— Instructions to follow —
Copy out every line of the entries below word for word, leaving out the pictures.

# # # #

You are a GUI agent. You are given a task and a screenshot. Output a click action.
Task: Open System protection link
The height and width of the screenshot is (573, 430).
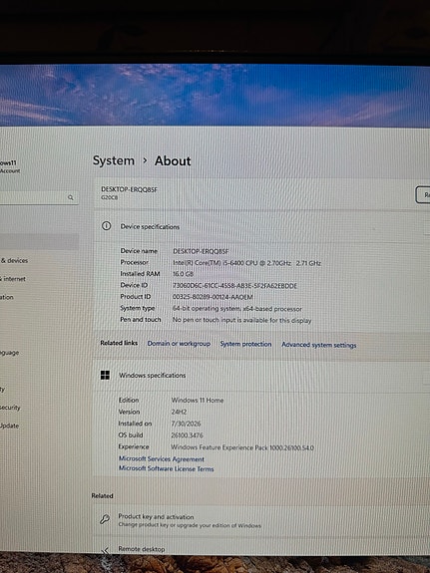pos(245,344)
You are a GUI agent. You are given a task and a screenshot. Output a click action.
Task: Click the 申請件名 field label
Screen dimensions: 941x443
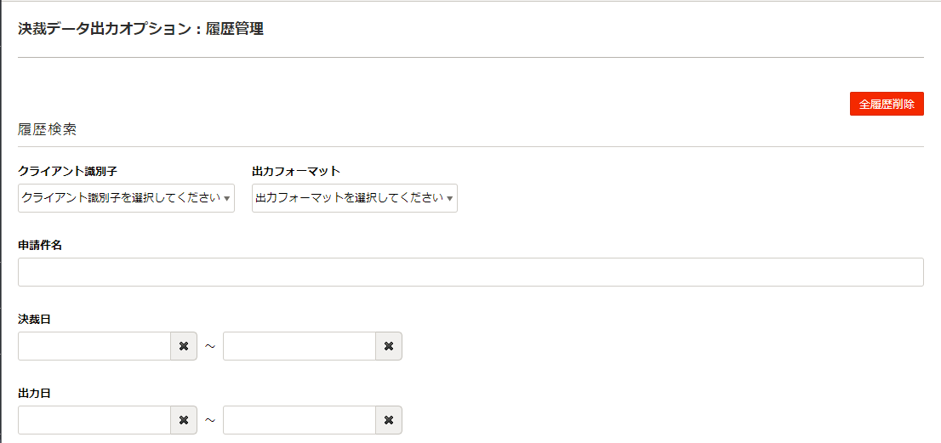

# # # #

— Problem solution —
You are a GUI agent. You are given a task and a screenshot. Output a click action.
Task: Open System protection link
The height and width of the screenshot is (573, 430).
pos(245,344)
You are a GUI agent. You are given a task and a screenshot. Output a click action.
Task: Click the 申請件名 field label
Screen dimensions: 941x443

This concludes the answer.